August 3, 1920, one Vern Reynolds stole a Buick automobile at Menominee, Dunn county, Wis. He drove the car to Glenwood City, where he took with him one Higgins. The two drove the car toward New Richmond on the highway passing along the defendant's home a short distance outside New Richmond. The defendant, Meath, was not at home at the time, and the two drove the car further and met the defendant, who was driving his own automobile, and the two cars then went to Meath's home and stopped on the highway in front of his premises. Some conversation was then had between the three. Reynolds and Higgins then borrowed defendant's car to drive to Glenwood for the ostensible purpose of getting other tires to place upon the stolen automobile, purposing to return the same afternoon to defendant's place. After Reynolds and Higgins left, the defendant drove the car from the highway onto his own premises into his garage and closed the doors.

Reynolds and Higgins were met by the sheriff and deputy sheriff of Dunn county and the owner of the stolen automobile. Later in the afternoon Reynolds accompanied the sheriff, his deputy, and the owner of the car for the alleged purpose of finding the stolen car. They came to Meath's premises and made inquiry of him as to a Buick car. He at first denied having seen any, and then stated that there was such a car in his garage and that his car had been stolen. The garage was then opened and the car identified by the owner, and at about this time Reynolds admitted that he had stolen the car. He pleaded guilty and was thereupon sentenced for such theft shortly before the trial of this case. Defendant was tried under section 4417, Stats., for having received, concealed, and aided in the concealment of the stolen automobile.

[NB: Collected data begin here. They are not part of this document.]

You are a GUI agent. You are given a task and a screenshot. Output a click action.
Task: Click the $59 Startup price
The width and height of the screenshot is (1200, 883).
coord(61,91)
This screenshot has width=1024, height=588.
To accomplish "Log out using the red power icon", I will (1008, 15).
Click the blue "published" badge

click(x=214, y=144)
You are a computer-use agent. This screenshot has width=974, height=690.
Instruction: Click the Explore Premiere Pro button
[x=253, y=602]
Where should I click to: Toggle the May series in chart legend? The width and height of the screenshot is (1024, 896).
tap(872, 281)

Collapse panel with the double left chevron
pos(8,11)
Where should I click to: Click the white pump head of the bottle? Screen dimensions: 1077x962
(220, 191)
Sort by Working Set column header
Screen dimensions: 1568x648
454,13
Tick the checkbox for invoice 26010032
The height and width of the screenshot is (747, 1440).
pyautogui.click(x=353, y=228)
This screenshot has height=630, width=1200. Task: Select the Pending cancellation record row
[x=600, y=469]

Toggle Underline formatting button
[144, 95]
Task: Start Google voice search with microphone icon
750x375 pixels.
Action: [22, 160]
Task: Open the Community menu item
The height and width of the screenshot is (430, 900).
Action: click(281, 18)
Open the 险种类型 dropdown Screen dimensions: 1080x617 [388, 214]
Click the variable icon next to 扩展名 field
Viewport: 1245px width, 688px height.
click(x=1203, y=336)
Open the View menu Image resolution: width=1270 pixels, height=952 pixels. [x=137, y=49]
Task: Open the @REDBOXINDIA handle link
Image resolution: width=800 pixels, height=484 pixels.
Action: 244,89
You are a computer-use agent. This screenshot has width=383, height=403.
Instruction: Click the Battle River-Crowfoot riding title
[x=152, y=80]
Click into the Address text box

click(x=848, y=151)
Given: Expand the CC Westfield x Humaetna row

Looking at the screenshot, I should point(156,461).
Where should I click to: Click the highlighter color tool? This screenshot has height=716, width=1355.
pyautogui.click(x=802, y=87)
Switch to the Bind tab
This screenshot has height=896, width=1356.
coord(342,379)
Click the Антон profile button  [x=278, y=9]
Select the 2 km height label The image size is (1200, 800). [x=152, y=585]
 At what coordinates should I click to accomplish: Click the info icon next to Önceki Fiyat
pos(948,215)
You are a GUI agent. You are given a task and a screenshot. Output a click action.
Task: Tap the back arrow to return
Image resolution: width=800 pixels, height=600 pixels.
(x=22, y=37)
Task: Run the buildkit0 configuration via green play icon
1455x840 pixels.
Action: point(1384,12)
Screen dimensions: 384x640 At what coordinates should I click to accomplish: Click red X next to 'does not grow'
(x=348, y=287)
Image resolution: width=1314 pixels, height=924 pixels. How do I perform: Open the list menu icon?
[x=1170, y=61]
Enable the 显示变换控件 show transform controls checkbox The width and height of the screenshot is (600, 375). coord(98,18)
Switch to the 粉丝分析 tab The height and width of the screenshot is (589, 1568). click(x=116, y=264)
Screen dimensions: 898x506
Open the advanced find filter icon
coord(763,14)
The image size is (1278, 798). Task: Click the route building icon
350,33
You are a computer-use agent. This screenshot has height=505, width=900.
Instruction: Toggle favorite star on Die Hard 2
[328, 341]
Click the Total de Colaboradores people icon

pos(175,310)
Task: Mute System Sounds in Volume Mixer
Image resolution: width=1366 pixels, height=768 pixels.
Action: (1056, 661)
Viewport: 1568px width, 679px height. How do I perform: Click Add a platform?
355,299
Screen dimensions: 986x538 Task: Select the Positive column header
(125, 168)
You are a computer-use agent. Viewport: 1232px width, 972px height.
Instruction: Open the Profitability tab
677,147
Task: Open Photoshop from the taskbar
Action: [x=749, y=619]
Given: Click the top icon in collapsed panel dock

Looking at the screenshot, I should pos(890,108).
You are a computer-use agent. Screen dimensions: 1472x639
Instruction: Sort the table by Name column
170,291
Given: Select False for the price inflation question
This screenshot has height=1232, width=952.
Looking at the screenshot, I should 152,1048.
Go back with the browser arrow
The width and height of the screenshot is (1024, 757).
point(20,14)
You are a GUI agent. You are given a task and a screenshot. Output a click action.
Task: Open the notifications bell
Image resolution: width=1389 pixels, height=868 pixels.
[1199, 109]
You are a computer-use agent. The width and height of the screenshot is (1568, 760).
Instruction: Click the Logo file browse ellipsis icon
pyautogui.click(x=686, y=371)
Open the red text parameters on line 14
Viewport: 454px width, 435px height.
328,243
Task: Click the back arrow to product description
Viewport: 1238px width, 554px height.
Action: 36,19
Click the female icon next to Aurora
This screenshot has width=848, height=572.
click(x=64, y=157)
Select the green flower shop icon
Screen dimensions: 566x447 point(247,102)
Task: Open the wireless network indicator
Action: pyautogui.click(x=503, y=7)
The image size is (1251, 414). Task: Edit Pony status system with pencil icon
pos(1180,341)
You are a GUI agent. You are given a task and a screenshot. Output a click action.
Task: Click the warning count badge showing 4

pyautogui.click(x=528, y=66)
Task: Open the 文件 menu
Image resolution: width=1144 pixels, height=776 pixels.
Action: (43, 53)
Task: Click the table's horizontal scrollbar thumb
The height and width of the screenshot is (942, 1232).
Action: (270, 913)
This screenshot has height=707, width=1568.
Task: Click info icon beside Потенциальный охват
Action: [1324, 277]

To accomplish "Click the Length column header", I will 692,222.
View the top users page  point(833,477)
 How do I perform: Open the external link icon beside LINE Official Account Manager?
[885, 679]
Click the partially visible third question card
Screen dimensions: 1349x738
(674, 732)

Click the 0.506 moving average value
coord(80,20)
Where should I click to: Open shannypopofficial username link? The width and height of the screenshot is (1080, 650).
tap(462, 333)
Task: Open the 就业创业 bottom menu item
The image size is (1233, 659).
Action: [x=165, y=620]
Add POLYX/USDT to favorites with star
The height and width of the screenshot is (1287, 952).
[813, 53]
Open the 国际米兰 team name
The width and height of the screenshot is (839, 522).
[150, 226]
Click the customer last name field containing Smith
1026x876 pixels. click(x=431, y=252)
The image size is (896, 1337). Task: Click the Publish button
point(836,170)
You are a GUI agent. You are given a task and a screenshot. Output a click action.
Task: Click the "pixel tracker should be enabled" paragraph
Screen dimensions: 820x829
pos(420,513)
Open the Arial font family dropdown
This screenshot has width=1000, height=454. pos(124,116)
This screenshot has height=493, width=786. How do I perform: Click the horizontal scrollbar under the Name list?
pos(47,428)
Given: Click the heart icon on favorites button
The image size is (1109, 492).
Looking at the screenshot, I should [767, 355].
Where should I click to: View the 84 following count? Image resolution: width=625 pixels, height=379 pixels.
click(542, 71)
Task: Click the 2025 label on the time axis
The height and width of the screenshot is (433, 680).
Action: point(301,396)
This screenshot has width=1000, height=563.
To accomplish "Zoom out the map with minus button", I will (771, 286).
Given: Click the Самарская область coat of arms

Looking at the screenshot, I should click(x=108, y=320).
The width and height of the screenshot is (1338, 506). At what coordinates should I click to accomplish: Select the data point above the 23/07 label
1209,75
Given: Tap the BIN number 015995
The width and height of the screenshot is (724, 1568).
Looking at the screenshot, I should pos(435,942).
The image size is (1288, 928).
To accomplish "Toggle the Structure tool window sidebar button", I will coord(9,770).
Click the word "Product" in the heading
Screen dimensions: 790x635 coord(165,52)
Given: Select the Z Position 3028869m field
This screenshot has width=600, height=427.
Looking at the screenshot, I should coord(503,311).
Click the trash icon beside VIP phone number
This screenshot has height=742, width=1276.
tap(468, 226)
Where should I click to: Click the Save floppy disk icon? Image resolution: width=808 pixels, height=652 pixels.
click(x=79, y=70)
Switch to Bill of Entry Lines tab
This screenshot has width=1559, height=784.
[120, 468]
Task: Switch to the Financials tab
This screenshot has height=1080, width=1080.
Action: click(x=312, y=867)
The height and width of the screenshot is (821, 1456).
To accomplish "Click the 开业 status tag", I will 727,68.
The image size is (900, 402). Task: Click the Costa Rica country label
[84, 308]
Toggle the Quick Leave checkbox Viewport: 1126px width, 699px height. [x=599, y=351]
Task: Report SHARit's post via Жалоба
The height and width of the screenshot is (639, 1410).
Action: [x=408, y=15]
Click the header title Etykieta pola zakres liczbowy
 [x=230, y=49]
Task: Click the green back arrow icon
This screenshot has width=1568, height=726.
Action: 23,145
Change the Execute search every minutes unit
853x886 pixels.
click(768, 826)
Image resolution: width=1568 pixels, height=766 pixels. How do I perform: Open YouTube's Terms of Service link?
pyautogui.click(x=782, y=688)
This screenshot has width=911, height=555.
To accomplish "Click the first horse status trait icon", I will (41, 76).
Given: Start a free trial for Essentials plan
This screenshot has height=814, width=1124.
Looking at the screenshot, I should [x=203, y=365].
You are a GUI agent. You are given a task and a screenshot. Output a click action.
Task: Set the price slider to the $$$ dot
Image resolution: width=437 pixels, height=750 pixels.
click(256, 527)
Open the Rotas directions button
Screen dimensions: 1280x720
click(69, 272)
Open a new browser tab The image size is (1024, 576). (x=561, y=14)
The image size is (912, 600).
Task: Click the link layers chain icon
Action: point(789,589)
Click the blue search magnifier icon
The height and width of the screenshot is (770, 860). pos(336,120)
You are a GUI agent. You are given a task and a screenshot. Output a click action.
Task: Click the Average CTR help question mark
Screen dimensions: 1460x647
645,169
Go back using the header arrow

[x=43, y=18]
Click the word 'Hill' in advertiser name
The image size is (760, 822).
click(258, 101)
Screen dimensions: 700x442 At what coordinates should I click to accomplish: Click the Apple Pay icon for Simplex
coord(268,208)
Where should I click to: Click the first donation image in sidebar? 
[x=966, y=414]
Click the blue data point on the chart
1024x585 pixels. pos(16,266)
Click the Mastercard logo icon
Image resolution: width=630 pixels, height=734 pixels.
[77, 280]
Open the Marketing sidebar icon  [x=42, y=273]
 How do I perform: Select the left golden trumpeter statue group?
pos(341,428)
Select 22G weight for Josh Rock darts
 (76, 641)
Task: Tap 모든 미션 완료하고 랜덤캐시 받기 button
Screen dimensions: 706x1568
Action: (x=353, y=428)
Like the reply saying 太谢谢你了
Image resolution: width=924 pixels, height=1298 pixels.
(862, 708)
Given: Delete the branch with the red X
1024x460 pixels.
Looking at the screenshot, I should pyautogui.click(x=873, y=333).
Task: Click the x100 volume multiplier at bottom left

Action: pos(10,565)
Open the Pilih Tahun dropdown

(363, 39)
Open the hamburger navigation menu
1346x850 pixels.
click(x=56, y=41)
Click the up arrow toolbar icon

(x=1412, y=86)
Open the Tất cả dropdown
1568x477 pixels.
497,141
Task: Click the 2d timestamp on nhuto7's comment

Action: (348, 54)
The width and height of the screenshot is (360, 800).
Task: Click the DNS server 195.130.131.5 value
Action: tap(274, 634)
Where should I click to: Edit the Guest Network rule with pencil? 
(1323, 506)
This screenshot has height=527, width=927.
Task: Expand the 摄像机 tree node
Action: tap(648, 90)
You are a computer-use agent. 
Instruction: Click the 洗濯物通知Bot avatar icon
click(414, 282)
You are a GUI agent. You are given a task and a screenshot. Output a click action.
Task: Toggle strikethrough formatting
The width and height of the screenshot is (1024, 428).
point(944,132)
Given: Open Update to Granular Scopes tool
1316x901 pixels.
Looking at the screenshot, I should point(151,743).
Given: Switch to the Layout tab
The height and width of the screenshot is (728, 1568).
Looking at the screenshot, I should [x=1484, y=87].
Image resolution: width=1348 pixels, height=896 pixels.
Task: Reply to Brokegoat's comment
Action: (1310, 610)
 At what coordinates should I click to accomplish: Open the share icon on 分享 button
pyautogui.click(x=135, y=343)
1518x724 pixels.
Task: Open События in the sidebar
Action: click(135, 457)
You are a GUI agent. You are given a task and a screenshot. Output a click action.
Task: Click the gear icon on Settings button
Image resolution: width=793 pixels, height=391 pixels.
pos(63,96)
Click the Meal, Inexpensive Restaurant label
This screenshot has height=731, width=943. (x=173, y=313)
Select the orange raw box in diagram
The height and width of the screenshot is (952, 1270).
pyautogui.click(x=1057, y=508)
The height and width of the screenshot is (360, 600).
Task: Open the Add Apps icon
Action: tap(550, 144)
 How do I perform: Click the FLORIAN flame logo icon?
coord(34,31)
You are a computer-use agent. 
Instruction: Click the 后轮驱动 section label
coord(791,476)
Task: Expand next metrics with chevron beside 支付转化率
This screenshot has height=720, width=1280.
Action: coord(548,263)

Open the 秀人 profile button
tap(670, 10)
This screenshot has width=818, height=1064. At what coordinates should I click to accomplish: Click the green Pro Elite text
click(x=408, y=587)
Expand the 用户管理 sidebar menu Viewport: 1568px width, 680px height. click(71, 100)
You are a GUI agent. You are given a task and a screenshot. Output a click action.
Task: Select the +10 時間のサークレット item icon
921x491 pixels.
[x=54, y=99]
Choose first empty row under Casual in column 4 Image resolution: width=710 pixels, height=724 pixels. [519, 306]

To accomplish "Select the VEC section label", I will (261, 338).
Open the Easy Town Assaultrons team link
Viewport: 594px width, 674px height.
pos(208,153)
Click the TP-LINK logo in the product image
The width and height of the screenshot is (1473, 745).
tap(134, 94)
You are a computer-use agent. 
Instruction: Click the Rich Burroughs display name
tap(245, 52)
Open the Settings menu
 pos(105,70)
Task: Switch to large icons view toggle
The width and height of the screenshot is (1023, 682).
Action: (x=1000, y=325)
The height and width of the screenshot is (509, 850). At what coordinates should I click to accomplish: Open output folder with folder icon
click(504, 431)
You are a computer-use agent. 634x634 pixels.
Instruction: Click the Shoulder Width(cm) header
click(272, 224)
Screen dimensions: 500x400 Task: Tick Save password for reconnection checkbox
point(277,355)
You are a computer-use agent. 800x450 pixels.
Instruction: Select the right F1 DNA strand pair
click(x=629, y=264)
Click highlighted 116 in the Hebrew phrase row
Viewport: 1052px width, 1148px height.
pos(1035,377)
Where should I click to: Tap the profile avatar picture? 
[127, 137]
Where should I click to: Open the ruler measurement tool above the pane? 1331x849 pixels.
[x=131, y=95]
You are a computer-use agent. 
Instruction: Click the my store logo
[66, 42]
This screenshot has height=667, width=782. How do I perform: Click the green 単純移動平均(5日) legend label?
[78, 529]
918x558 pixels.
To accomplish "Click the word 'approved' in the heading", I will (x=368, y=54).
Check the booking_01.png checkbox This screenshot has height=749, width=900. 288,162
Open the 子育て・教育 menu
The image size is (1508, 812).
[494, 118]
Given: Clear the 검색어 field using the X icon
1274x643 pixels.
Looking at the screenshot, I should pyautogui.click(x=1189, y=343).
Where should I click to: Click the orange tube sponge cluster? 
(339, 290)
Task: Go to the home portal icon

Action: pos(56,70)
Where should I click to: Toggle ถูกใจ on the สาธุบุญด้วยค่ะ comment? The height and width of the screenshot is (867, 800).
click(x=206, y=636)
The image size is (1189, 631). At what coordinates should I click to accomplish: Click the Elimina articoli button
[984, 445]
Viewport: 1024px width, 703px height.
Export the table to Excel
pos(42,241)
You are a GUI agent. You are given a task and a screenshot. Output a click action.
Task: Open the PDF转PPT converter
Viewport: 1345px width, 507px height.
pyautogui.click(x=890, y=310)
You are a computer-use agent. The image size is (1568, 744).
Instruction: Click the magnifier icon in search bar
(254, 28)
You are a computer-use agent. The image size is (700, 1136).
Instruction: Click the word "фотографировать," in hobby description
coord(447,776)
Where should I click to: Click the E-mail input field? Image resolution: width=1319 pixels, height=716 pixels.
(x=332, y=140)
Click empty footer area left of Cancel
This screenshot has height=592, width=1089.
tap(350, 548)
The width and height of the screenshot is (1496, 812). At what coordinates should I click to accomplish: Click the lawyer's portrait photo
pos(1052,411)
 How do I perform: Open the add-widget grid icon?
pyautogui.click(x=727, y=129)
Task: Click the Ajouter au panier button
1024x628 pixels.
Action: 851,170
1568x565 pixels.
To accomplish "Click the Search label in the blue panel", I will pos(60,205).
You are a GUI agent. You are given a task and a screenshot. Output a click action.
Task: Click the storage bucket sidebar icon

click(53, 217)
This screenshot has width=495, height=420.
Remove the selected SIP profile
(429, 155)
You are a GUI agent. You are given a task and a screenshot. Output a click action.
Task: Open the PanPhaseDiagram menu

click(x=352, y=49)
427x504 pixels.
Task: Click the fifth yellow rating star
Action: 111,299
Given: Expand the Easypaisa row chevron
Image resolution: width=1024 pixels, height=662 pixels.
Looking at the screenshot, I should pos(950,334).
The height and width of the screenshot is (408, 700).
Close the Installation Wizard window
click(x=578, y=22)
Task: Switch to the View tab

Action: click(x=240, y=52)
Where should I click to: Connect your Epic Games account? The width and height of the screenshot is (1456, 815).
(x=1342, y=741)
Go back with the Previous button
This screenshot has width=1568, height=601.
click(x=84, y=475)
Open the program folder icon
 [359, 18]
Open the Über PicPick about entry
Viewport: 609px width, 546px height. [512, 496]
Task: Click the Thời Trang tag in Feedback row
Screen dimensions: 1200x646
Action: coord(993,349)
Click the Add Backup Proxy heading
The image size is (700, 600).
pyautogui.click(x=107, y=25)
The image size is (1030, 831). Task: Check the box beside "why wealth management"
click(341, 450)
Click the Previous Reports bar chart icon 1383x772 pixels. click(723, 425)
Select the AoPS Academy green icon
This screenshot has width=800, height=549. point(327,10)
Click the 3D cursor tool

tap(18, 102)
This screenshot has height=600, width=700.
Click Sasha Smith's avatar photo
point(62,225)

In charging the jury the court said as follows:

“This last element (viz., guilty knowledge) does not necessarily call upon you to determine whether or not the defendant knew that Vern Reynolds had stolen the car, but it calls upon you to determine from all the facts and circumstances shown by the evidence whether or not the defendant, at the time in question, knew or ought to have known that the automobile was stolen property. In other words, if the defendant, with intent to defraud the owner, received, concealed, or aided in the concealment of said property, then the question is this: Did the defendant at the time he so received, concealed, or aided in the concealment of said property, know that it was stolen property, or did he so receive, conceal, or aid in the concealment of said car under such facts and circumstances that he ought to have known that it was stolen? To satisfy this element of guilty knowledge, it is not necessary for the state to prove that the defendant actually knew that Vern Reynolds had stolen the car, but it is sufficient, so far as this element is concerned, if the state has convinced you and each of you from the evidence beyond a reasonable doubt that the defendant, with intent to defraud the owner, received, concealed, or aided in the concealment of said automobile under such facts and circumstances that he ought to have known that it was stolen.”

Defendant was found guilty and sentenced, and to review the judgment he sued out this writ of error.

Spencer Haven, of Hudson, for plaintiff in error.

William J. Morgan, Atty. Gen., J. E. Messerschmidt, Asst. Atty. Gen., and W. T. Doar, Sp. Dist. Atty., of New Richmond, for the State.

ESCHWEILER, J. (after stating the facts as above).

[1][2] The defendant in error was prosecuted and convicted for a violation of the following statute:

Sec. 4417. Any person who shall buy, receive, conceal or aid in the concealment of stolen money, goods or property, knowing the same to have been stolen, shall receive the same punishment as is hereinbefore provided for the stealing of such money, goods or property; and in any prosecution for such offense it shall not be necessary to aver or prove that the...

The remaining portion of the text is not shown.